Thursday, January 5, 2012

blessed.grateful.

As I look back at 2011, I feel complete.  There are so many things that happened last year.  Our lives seem to be getting busier rather than into a routine.  God definitely doesn't keep us comfortable for long.

I'm amazed at where we are today.  Honestly, I never thought I would have this life.  For the first time in the 7 years we've been together, it feels like N and I have caught our stride.  Instead of the 7 year itch, we've got the 7 year...whatever the opposite of itch is!  I'm so proud of N.  He's accomplished so many things this year that I think he's finally seeing himself as I see him.  He's now a college graduate.  Because of that, he's found his dream job, was hired out of several candidates and is now being groomed for leadership roles.  He's finally in a place where he's encouraged and appreciated.  Even though we spend the weeks apart, there is a peace that this is God's plan.

We entered the teenage years with the start of school this year.  Despite all the talk about having a teenager, it has been a smooth transition.  D is making excellent choices with friends.  She loves youth group.  We are so proud of the young lady she is becoming.  I can't say enough great things about her.  All my fears have been taken away.  God definitely has hold her heart!

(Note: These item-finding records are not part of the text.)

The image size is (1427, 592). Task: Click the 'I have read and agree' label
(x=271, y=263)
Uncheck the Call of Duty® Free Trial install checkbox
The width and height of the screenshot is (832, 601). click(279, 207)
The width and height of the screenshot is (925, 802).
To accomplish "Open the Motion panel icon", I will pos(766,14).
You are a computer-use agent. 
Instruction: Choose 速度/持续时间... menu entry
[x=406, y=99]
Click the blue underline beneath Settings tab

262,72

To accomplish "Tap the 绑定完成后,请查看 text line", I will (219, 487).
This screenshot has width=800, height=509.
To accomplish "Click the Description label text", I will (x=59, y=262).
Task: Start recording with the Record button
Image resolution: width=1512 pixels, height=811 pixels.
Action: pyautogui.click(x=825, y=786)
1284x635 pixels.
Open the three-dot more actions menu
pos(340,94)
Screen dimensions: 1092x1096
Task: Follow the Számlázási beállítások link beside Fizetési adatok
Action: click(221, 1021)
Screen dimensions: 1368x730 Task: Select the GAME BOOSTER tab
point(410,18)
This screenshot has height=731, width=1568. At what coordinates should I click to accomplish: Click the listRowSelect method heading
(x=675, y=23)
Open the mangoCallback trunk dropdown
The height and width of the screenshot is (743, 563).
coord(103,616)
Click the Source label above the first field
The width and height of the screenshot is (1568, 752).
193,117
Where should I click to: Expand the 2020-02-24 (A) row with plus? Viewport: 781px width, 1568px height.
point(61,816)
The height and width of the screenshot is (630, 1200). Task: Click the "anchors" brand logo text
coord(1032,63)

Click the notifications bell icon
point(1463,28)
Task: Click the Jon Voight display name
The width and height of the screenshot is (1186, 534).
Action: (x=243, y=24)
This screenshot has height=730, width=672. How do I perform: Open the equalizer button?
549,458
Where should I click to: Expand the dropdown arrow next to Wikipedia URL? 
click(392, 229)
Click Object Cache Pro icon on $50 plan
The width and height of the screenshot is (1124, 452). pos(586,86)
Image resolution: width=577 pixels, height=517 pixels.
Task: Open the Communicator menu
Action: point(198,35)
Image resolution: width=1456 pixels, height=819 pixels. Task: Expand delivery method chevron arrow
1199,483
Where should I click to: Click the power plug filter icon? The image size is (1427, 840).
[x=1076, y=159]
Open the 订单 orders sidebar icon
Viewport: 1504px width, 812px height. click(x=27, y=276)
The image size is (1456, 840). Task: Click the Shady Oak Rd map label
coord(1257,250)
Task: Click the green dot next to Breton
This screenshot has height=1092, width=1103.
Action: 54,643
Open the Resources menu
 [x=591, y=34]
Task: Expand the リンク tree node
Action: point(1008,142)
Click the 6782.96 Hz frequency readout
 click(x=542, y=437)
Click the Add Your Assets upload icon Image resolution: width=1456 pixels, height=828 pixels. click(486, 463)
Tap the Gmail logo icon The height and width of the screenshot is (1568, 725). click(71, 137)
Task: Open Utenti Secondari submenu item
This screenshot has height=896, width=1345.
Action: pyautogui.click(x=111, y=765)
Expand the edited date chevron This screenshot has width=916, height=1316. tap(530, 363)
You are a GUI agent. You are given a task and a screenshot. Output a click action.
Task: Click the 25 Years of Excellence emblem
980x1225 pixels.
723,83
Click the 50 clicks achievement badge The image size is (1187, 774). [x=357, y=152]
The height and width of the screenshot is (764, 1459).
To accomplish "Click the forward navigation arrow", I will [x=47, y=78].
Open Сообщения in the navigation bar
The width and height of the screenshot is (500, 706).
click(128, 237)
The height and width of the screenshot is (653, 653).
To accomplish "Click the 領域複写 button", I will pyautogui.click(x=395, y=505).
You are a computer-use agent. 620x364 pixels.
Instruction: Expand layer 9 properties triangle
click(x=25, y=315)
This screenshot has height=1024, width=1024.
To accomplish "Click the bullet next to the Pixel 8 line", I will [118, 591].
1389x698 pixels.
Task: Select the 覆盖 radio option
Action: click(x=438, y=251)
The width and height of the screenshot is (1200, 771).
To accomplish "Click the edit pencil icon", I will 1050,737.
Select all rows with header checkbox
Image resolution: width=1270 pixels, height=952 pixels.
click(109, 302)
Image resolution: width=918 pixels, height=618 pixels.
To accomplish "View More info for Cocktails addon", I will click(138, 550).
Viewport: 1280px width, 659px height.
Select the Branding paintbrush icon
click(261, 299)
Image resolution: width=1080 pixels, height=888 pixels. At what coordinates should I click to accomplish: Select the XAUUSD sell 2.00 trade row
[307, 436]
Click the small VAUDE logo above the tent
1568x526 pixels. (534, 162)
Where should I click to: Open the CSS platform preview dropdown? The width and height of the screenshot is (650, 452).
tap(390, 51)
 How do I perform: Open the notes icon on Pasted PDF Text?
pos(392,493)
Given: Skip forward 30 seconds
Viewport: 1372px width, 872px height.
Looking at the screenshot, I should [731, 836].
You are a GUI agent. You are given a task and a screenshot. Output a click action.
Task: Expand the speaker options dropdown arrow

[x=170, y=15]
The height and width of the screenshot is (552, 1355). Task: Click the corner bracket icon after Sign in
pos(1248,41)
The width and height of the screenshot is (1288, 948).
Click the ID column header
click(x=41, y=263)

We have E back!  For a long period of time we didn't get to spend time with E.  She didn't want to come see us, didn't want to participate with us.  It was hard.  It felt like we lost her.  Just as quickly, she's back, engaging us, hanging out with us and being the spunky kid that we love.  It was a huge answer to prayer to have this change happen.  We missed her!
Zoe is...there are so many things that I could finish that sentence with.  She constantly amazes me.  Her heart is compassionate for those hurting or left out.  She collects friends and despite them excluding her, she just wants to include them.  She lives her life in a play.  There are lines, scenes and new characters each day.  I have to pay close attention to any movie we watch as I'll need to remember the lines, scenes and what everyone said.  She'll bust out the lines in our normal conversation.  In Toy Story 2, Jessie calls Woody, "Wood-DEE."  Just the other day she was talking to N and referred to him at "Dad-DEE."  I am so enjoying watching her enjoy and live life.  She's a great daughter, friend, she prays for those around her and her heart is full of love for the people in her life. 

2011 brought a contentment that I have never felt.  10 years ago if you had said that I would be willing to be a stay-at-home-mom, a children's ministry volunteer, cook, clean and do laundry as my "job" I would've laughed in your face.  Now, that's my heart's desire.  Being involved in children's ministry at church has filled my soul.  God has taught me so much about Him, life and myself through these various ministries.  He's also refined me into what a wife and mom should be. 

While 2011 was a growing, refining and maturing year, I can't wait for 2012.  God is showing me my purpose.  He's showing my family our purpose.  I'm so incredibly blessed to have His grace and mercy each day as He guides me through this journey.